Common Beginner Mistakes to Avoid

Here are the pitfalls that trip up most teams building this for the first time:

Using a single global rate limiter: If you have one Redis key for your entire platform's token budget and subtract from it per-request, you have a global rate limiter, not a per-tenant one. Make sure every bucket key is namespaced by tenant ID.
Forgetting streaming responses: If you use streaming (Server-Sent Events or chunked responses), the token count is not available until the stream ends. You need to either buffer the stream to count tokens before forwarding, or use a post-deduct model for streaming calls specifically.
Setting burst capacity too low: If your bucket capacity equals your per-minute refill rate, you have effectively eliminated burst allowance. Agents legitimately need to burst. A good rule of thumb is to set burst capacity at 2 to 3 times the per-minute refill rate.
Not communicating limits to tenants: Your 429 responses should always include Retry-After, X-RateLimit-Remaining, and X-RateLimit-Reset headers. Tenants and their developers need this information to implement proper backoff. An opaque 429 is a support ticket waiting to happen.
Ignoring agent-specific patterns: Agentic loops often implement their own retry logic. If your rate limiter rejects a request, the agent may immediately retry, creating a thundering herd against your limiter. Always return a retry_after value and encourage tenants to implement exponential backoff with jitter.

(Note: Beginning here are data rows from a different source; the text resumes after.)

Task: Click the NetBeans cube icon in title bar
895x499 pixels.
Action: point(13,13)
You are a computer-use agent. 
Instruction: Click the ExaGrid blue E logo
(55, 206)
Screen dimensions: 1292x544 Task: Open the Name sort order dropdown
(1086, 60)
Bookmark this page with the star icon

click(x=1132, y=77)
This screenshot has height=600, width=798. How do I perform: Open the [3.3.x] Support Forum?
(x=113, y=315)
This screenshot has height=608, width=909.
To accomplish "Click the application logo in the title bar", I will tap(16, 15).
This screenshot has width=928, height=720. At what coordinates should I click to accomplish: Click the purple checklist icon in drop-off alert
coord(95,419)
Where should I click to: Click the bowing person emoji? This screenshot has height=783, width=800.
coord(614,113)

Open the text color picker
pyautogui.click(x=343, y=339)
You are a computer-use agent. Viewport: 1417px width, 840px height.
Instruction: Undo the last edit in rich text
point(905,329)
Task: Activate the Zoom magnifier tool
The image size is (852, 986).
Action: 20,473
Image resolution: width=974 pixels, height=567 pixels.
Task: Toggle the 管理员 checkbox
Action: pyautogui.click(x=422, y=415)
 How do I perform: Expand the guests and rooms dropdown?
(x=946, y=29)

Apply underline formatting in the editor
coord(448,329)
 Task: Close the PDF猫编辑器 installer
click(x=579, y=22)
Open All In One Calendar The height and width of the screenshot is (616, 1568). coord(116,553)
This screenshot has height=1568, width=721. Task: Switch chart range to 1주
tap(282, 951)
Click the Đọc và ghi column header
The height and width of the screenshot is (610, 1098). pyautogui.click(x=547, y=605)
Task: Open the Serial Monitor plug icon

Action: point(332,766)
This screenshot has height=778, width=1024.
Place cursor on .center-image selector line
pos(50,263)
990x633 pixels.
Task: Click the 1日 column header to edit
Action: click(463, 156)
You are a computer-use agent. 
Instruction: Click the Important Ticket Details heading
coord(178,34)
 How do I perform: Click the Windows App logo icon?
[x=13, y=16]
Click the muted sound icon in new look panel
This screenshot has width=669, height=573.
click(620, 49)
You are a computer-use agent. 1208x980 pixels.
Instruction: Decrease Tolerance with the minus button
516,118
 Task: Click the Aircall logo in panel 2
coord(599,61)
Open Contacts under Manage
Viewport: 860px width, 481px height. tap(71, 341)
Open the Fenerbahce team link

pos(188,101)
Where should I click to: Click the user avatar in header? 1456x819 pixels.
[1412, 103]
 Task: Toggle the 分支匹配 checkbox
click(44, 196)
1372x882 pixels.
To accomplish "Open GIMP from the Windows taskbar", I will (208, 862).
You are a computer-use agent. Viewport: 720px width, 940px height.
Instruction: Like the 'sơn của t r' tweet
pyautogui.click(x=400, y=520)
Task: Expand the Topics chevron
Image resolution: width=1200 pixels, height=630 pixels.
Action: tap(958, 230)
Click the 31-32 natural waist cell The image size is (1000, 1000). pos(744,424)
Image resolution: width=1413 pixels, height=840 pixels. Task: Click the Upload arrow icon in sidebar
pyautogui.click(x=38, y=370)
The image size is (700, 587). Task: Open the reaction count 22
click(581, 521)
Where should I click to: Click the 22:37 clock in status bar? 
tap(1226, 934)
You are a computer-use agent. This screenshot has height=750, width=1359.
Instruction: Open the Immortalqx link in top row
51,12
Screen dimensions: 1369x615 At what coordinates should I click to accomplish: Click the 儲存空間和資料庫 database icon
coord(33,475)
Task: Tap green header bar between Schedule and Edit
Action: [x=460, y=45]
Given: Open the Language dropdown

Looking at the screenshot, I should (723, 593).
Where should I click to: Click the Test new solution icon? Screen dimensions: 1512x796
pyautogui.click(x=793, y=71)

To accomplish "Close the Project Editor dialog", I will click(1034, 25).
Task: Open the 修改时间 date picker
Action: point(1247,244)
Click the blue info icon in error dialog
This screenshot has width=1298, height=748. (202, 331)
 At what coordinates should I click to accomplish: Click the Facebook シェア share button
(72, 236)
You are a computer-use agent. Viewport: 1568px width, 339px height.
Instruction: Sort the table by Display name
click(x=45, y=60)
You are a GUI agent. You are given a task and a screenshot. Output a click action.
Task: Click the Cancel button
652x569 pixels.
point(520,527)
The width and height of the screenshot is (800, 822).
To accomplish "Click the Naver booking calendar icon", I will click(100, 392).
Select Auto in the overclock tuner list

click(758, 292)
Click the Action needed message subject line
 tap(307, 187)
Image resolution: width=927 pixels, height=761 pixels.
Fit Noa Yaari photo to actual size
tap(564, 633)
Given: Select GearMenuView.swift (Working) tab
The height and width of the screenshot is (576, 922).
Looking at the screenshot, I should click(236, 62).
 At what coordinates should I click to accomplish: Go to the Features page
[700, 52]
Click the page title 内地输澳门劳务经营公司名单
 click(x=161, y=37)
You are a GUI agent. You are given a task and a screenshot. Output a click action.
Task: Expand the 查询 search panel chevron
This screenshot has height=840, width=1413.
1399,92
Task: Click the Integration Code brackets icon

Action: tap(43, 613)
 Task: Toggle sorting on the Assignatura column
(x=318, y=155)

What Comes Next: Beyond the Basics

Once you have the basic per-tenant token bucket and daily quota pipeline working, there are several natural next steps to explore as your platform matures:

Priority queuing: Instead of rejecting requests when a bucket is empty, queue them with a priority based on tenant tier. Enterprise tenants get their queued requests processed before free-tier tenants.
Adaptive limits: Use historical consumption data to dynamically adjust bucket sizes. A tenant who consistently uses only 20% of their quota might get a temporary boost during off-peak hours.
Per-model limits: Different models have vastly different costs. GPT-4o costs significantly more per token than a smaller model. Consider separate buckets per model family, not just per tenant.
Tenant-level circuit breakers: If a tenant's agent is stuck in an infinite retry loop, a circuit breaker can open after a threshold of consecutive failures and block that tenant's requests entirely for a cooldown period, protecting both the tenant from runaway costs and the platform from the load.

Conclusion: Rate Limiting Is an Act of Fairness

It is tempting to frame per-tenant rate limiting as a defensive, infrastructure-level concern. But there is a more human way to think about it: rate limiting is how you make a promise to your smallest customers that they will always get a fair share of the platform they are paying for.

In 2026, as agentic AI workloads become more autonomous, more parallel, and more capable of generating enormous token volumes without human oversight, the gap between a well-protected multi-tenant platform and an unprotected one will only grow wider. The noisy-neighbor problem is not going away. If anything, it is getting noisier.

The good news is that the core primitives, token buckets, Redis counters, estimation pipelines, and observability metrics, are well understood, battle-tested, and absolutely within reach for a developer who is just getting started. You do not need to build a perfect system on day one. You need to build a system that is better than nothing, instrument it well so you can see what is happening, and iterate from there.

Start with a single token bucket per tenant. Add a daily cap. Emit two or three metrics. Deploy it. You will be surprised how much protection even this minimal setup provides, and you will have a solid foundation to build everything else on top of.